Switch to devm_rtc_allocate_device/rtc_register_device to allocate the rtc
struct before requesting the IRQ.
Signed-off-by: Alexandre Belloni <alexandre.bell...@bootlin.com>
---
drivers/rtc/rtc-sh.c | 16 +++++++++-------
1 file changed, 9 insertions(+), 7 deletions(-)

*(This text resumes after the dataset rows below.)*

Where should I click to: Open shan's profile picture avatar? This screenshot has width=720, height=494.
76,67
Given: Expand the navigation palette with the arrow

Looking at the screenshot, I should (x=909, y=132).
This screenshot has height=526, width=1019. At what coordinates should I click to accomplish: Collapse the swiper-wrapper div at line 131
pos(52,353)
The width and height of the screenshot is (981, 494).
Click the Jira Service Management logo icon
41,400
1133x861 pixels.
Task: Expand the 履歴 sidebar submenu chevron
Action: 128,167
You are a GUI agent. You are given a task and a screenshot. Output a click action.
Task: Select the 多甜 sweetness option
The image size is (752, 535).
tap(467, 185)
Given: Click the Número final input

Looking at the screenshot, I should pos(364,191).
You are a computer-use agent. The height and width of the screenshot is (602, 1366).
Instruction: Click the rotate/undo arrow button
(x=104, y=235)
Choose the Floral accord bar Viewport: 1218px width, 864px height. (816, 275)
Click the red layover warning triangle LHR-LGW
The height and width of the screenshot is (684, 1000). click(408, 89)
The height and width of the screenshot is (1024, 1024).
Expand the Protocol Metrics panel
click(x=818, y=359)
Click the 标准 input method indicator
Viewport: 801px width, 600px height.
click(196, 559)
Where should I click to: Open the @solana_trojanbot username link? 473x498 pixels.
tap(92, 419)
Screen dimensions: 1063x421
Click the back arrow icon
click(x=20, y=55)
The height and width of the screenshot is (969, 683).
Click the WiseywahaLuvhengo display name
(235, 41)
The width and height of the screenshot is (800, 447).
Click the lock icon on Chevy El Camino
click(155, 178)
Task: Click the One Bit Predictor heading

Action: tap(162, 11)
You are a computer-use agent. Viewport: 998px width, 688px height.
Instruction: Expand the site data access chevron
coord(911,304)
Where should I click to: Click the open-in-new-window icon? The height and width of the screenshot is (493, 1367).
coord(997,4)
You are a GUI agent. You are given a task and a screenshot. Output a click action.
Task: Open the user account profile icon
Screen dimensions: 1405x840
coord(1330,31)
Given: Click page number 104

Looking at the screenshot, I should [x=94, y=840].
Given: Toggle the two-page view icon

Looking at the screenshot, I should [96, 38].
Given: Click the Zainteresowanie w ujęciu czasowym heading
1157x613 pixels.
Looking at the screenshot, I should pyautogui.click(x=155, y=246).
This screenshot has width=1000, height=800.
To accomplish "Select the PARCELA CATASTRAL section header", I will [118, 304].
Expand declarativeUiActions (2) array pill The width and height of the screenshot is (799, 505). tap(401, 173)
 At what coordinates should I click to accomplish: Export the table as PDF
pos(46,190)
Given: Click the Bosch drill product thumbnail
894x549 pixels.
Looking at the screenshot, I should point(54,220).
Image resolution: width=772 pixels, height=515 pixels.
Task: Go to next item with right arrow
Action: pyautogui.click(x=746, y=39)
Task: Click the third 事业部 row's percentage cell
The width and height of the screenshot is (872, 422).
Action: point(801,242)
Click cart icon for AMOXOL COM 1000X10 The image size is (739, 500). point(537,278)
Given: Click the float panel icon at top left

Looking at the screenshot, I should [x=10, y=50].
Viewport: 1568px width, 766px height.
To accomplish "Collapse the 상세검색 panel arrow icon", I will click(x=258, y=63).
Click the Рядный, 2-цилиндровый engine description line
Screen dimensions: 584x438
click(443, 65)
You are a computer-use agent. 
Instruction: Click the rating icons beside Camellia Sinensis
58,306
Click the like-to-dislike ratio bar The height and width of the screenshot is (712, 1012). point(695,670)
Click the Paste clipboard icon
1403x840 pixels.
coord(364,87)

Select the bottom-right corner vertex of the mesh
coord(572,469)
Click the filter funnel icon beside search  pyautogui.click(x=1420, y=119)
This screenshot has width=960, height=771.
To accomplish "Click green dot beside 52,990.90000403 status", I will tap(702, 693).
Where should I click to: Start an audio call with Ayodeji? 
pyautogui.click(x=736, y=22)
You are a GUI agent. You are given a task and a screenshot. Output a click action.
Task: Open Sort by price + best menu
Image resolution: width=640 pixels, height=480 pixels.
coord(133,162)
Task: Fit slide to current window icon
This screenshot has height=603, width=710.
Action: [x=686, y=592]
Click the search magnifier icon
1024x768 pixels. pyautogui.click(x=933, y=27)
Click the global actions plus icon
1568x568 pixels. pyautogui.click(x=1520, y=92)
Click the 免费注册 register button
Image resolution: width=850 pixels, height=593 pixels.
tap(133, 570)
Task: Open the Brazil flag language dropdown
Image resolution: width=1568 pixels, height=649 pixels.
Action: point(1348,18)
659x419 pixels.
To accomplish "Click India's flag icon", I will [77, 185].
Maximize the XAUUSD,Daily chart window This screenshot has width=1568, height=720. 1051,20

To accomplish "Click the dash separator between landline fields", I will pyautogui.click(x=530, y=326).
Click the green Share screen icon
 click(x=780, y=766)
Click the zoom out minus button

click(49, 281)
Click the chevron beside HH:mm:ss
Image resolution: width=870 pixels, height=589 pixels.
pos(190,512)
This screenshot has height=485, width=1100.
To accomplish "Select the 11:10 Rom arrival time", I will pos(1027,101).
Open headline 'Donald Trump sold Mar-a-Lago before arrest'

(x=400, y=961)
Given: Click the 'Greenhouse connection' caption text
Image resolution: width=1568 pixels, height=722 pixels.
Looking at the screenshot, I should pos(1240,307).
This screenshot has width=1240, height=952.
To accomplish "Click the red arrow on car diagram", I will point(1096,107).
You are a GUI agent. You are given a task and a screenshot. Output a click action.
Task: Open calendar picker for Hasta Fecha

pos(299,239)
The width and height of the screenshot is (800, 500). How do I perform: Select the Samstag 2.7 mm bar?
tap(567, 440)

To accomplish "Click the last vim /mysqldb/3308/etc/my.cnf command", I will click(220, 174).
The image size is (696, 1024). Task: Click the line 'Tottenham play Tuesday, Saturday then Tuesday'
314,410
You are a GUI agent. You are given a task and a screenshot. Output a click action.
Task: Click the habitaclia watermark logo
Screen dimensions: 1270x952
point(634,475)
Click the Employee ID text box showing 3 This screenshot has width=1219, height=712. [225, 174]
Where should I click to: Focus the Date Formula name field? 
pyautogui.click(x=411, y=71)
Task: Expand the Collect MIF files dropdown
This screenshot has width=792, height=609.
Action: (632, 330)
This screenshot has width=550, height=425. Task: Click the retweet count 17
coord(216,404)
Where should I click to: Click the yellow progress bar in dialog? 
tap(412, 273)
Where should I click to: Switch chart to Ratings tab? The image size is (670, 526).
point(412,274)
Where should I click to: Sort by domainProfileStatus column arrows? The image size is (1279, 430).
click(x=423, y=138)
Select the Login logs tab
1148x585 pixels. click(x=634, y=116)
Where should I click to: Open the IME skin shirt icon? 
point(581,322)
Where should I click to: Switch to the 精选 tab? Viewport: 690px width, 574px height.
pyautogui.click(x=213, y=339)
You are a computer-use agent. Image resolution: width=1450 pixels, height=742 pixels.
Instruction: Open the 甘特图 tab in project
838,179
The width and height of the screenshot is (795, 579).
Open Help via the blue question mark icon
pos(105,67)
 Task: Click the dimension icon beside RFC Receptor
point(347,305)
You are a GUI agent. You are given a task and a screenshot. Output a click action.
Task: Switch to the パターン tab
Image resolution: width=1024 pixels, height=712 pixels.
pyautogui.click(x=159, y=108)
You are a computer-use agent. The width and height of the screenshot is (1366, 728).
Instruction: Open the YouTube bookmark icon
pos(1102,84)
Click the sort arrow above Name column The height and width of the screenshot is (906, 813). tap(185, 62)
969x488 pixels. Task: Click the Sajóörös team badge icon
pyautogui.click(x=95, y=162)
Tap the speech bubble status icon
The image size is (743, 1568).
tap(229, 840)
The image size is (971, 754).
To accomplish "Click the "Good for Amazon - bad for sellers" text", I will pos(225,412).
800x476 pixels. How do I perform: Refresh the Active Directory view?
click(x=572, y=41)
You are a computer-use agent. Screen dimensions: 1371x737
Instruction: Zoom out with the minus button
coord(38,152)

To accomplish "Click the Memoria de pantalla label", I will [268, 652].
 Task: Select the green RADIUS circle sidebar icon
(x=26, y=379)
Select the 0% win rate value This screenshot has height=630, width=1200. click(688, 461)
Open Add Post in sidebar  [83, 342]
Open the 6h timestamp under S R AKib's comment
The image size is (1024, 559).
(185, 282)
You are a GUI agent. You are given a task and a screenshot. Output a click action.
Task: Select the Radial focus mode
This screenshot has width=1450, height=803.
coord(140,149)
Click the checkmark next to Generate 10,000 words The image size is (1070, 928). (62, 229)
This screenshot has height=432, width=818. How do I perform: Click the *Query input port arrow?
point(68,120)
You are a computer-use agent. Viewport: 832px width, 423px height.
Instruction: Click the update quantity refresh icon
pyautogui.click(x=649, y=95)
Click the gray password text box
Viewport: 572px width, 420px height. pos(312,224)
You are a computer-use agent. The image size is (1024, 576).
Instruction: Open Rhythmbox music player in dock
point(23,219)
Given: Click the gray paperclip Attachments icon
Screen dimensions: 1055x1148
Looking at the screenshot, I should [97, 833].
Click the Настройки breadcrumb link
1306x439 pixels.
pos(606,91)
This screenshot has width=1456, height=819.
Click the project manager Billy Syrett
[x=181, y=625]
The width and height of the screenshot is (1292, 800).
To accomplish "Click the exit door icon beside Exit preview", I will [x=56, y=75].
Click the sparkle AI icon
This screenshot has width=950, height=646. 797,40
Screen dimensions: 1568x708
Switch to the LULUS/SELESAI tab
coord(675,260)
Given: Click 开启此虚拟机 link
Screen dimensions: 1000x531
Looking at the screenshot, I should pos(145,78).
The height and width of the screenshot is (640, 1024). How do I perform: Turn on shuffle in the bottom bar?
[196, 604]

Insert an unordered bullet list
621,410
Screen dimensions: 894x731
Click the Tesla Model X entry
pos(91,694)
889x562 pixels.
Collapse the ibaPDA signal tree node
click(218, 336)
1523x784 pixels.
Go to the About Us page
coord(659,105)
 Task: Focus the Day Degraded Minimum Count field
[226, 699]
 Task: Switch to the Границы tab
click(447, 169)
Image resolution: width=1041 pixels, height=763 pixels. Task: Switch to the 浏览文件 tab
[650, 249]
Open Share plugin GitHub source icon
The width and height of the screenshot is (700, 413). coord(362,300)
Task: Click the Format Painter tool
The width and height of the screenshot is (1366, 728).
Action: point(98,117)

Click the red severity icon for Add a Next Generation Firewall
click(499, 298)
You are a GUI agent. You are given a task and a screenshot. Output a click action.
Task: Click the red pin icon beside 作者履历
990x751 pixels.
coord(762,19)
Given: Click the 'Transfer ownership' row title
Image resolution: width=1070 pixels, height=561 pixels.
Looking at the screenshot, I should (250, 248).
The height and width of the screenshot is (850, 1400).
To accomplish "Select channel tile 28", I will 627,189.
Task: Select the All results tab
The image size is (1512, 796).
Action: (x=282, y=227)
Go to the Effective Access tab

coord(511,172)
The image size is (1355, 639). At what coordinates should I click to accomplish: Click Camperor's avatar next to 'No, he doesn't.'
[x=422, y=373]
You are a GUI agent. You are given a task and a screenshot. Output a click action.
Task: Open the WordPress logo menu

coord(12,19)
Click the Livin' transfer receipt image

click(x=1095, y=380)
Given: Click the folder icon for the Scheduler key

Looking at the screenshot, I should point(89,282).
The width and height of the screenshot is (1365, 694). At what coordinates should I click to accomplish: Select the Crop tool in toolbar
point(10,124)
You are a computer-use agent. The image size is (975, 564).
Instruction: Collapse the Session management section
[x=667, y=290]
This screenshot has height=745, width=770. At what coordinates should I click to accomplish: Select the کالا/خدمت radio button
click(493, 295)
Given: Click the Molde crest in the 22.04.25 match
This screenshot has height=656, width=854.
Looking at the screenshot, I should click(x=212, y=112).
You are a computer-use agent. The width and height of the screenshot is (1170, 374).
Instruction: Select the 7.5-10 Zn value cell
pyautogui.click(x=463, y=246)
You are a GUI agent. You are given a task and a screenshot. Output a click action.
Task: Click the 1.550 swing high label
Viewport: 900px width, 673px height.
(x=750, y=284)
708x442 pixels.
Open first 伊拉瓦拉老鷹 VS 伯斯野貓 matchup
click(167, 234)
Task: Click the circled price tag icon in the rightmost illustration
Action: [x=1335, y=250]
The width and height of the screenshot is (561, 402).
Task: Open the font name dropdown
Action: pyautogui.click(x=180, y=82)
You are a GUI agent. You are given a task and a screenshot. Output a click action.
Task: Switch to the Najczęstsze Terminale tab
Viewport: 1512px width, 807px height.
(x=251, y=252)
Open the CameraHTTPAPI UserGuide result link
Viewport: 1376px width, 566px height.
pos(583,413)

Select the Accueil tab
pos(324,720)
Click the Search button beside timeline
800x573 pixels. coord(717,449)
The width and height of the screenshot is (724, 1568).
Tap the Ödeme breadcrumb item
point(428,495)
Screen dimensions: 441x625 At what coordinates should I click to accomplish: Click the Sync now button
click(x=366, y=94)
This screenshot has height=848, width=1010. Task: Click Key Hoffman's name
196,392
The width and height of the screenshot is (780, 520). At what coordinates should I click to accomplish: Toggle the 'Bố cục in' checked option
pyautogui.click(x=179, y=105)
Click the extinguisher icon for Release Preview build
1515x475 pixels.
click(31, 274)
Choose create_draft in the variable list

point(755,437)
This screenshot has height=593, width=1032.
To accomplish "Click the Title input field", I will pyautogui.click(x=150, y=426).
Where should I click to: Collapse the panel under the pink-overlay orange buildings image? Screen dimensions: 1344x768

diff --git a/drivers/rtc/rtc-sh.c b/drivers/rtc/rtc-sh.c
index f4ac9ec8fbb6..b582af10ddb5 100644
--- a/drivers/rtc/rtc-sh.c
+++ b/drivers/rtc/rtc-sh.c
@@ -531,6 +531,10 @@ static int __init sh_rtc_probe(struct platform_device
*pdev)
rtc->clk = NULL;
}
+ rtc->rtc_dev = devm_rtc_allocate_device(&pdev->dev);
+ if (IS_ERR(rtc->rtc_dev))
+ return PTR_ERR(rtc->rtc_dev);
+
clk_enable(rtc->clk);
rtc->capabilities = RTC_DEF_CAPABILITIES;
@@ -594,15 +598,13 @@ static int __init sh_rtc_probe(struct platform_device
*pdev)
sh_rtc_setaie(&pdev->dev, 0);
sh_rtc_setcie(&pdev->dev, 0);
- rtc->rtc_dev = devm_rtc_device_register(&pdev->dev, "sh",
- &sh_rtc_ops, THIS_MODULE);
- if (IS_ERR(rtc->rtc_dev)) {
- ret = PTR_ERR(rtc->rtc_dev);
- goto err_unmap;
- }
-
+ rtc->rtc_dev->ops = &sh_rtc_ops;
rtc->rtc_dev->max_user_freq = 256;
+ ret = rtc_register_device(rtc->rtc_dev);
+ if (ret)
+ goto err_unmap;
+
device_init_wakeup(&pdev->dev, 1);
return 0;
--
2.20.1